Internal Architecture
A technical deep dive into how Arnio combines a native CSV engine, Python orchestration, data quality profiling, validation, and pandas conversion.
Core Philosophy
Arnio is designed to provide high-performance, memory-efficient data ingestion and cleaning by leveraging C++ while maintaining a seamless, declarative Python API.
Data preprocessing often involves operations that are slow, repetitive, and easy to leave implicit: string cleanup, duplicate removal, quality checks, and schema validation. Arnio solves this by:
- Loading data directly into C++ memory structures.
- Performing built-in cleaning operations natively in C++ without Python GIL contention.
- Keeping orchestration, profiling, auto-clean suggestions, and validation readable in Python.
- Translating the final dataset to pandas through an efficient NumPy-backed boundary.
Python ↔ C++ Boundary
The boundary is managed using pybind11. The C++ core is compiled into a Python extension module (_arnio_cpp). The Python API serves as a lightweight wrapper around this extension.
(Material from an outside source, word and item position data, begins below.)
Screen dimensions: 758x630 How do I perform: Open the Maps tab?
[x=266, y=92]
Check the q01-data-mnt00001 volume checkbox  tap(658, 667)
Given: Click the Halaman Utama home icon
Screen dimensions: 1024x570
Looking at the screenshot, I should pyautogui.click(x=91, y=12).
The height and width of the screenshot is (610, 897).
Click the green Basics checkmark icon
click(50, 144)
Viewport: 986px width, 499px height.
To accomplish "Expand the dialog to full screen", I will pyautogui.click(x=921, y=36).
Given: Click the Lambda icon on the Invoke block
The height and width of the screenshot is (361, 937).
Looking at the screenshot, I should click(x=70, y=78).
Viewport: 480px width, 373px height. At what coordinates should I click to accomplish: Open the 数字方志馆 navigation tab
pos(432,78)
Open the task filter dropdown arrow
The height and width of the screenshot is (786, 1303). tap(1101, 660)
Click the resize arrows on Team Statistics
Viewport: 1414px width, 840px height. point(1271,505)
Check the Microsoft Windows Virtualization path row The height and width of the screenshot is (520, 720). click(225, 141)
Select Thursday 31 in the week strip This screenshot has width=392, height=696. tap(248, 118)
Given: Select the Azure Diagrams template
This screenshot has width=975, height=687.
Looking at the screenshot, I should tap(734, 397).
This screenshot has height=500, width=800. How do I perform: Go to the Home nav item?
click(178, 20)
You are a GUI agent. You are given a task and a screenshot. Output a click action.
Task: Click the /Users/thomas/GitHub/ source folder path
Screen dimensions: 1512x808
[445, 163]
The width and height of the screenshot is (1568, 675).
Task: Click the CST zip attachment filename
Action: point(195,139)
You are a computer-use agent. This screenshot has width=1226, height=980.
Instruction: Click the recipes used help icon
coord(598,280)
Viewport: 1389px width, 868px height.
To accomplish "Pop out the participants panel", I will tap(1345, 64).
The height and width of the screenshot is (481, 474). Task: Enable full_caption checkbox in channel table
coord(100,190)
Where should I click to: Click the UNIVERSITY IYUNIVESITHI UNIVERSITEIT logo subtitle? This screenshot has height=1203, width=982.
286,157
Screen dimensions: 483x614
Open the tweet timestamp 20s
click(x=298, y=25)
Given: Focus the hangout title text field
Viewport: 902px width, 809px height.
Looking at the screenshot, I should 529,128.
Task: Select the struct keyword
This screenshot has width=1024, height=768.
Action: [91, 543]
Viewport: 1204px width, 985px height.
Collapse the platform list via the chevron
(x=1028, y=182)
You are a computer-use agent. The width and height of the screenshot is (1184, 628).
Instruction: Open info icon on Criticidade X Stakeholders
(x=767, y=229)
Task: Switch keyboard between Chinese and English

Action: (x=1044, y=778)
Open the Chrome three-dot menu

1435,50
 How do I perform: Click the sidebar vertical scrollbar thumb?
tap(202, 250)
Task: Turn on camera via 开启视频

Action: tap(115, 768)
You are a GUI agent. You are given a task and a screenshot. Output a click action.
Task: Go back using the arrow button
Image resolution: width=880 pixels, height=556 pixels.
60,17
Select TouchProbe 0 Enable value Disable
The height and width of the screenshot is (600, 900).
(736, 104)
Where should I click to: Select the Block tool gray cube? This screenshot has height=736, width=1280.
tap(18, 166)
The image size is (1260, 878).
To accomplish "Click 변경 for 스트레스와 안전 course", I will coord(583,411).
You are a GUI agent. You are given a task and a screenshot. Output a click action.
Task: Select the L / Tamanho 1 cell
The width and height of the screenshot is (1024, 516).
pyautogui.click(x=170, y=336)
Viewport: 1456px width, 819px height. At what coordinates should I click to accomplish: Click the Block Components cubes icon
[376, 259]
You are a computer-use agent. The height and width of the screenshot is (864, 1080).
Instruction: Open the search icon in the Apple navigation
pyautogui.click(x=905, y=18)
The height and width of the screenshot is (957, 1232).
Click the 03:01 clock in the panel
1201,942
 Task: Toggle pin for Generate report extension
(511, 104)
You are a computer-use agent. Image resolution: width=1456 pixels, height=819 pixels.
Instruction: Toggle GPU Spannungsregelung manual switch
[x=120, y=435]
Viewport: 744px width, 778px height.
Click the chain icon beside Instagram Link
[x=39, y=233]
C++ Runtime: Includes the CsvReader, Frame/Column structures, type inference, and native cleaning primitives.
Data Model
Arnio's data model is columnar, resembling Apache Arrow or modern Pandas internals.
Column
A Column represents a 1D array of homogeneous data. Data is stored using strongly-typed std::vectors (e.g., std::vector). Nulls are tracked via a separate boolean mask, keeping data vectors dense and cache-friendly.
Frame
A Frame is an ordered collection of Column objects. It maintains an index mapping column names to their respective Column objects for O(1) access.
Pipeline Execution
The pipeline() function accepts a list of declarative steps. Arnio maintains a registry mapping names (e.g., "strip_whitespace") to function pointers. For native operations, the Python wrapper calls C++ directly. If a step is pure Python, the Frame is temporarily converted to pandas, executed, and converted back.
Data Quality Layer
The newer quality layer sits above the native frame. profile() converts an ArFrame into pandas for rich diagnostics, then returns immutable report objects that expose summaries, JSON-friendly dictionaries, and pandas views.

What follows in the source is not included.